Man Cave: Party sales for the red-meat crowd

The food and drinks are ready. The guests are beginning to arrive. And the stars of the show — the products to be pitched during this Sunday afternoon get-together at a pleasant Woodstock home — are displayed on a table for all to see.

Another Mary Kay party? The Pampered Chef, perhaps?

Think again. The libations are Jack and Coke. The eats are sirloins and rib eyes. The wares are steak knives, grill brushes, wood chips and hickory planks.

And the guests?
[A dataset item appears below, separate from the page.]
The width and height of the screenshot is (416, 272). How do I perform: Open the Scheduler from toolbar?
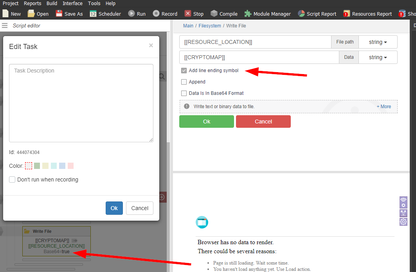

Men, and men only, in all their glory: puffing on Dominicans; watching football on the flat screen; oohing and ahhing at the latest pop-off bottle opener.

Avon it ain’t.

No, you have entered the Man Cave, primal home of gadgets and guys.

Man Cave is actually the name of a direct-sales company, recently launched by a Minnesota entrepreneur, and on this recent day, it is holding its first-ever “meating” in Georgia, hoping to sell stuff and to recruit advisors — people who cook the food, offer grilling techniques and pitch the product catalogue. Their reward: a commission on what’s sold.
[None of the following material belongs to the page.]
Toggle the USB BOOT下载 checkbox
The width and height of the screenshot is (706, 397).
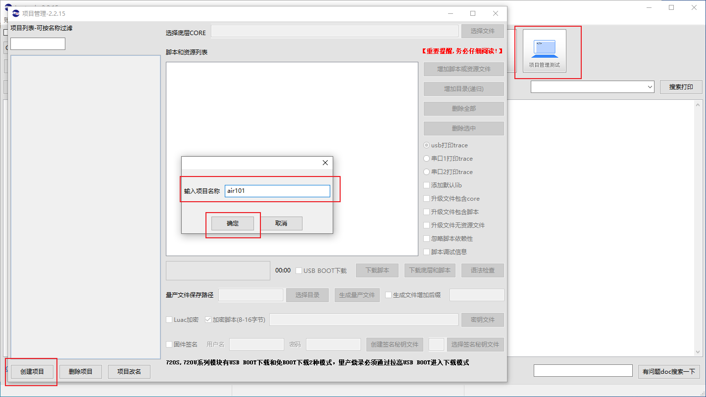[x=299, y=271]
The idea is to rip a page from the good ol’ girls’ playbook for home-based direct sales, which over the past few decades has become a $30 billion-a-year business.
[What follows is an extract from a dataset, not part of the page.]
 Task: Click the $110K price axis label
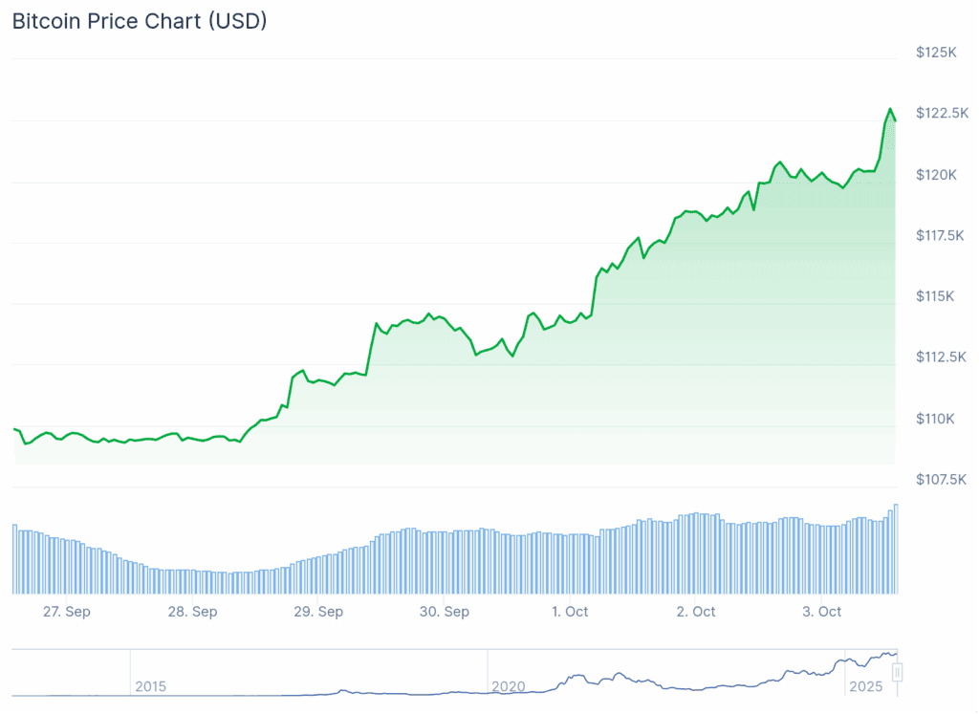(936, 419)
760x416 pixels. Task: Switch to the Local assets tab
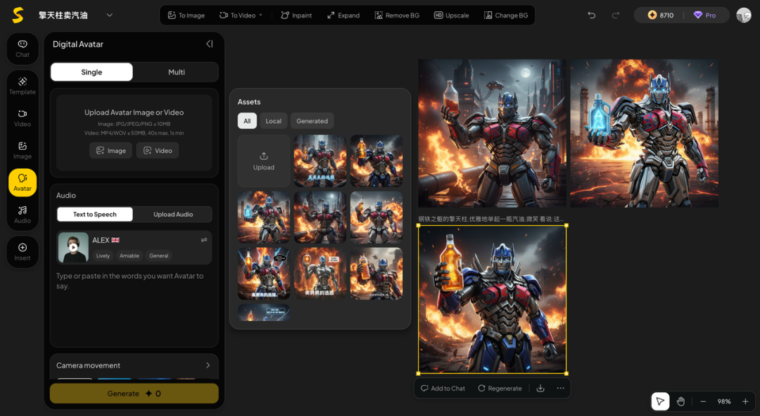273,121
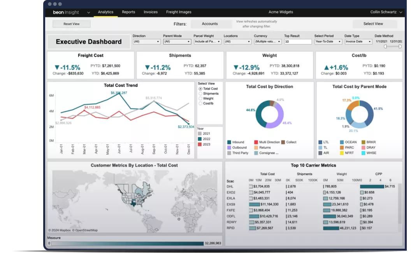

On this Sunday in Woodstock, make-up and sparkly trinkets are the last things on anyone’s mind.

“Meat. Football. Drink. How can you go wrong?” says Joey Navarro, 45, of Woodstock.

“A perfect day,” agrees his friend and host David Zelaya, 36, adding, “We’d be doing this anyway.”

Only with Man Cave, the steaks are free, and the cooking is done for you. And, if you find a marinade or rub or tool that appeals, you can order it on the spot.

When this party concludes, about a half-dozen men will order a total of nearly $500 in merchandise. Company founder Nick Beste, who’s in the kitchen overseeing advisor Pete Keiner’s set-up, says the average take is closer to $1,100.

Beste, a 22-year-old serial entrepreneur — though still a student at the University of Minnesota — has grand plans for Man Cave. He hopes for 5 million advisors worldwide some day.

Right now, he has 50 advisors in the U.S., including one in Georgia, Bill Mitchell of Marietta. But, just days after this meating, Zelaya and Navarro sign on.

Beste envisions Man Cave venturing beyond food and food preparation.

He mentions hunting and fishing equipment, home repair tools and home brewing as possibilities.

Beste describes a man cave as “that place where a guy can be a guy. Where you’re not a husband, not a father, not a co-worker. You’re just Jim, you know?”

Men, he says, “need a reason to hang out,” and meetings “are the spark.”

So what if it means mimicking the women’s business model of holding get-togethers whose ultimate goal is to persuade friends or acquaintences to spend money?

Keineroffers that, “Women have been doing this for 20 years. It’s about time we caught up.”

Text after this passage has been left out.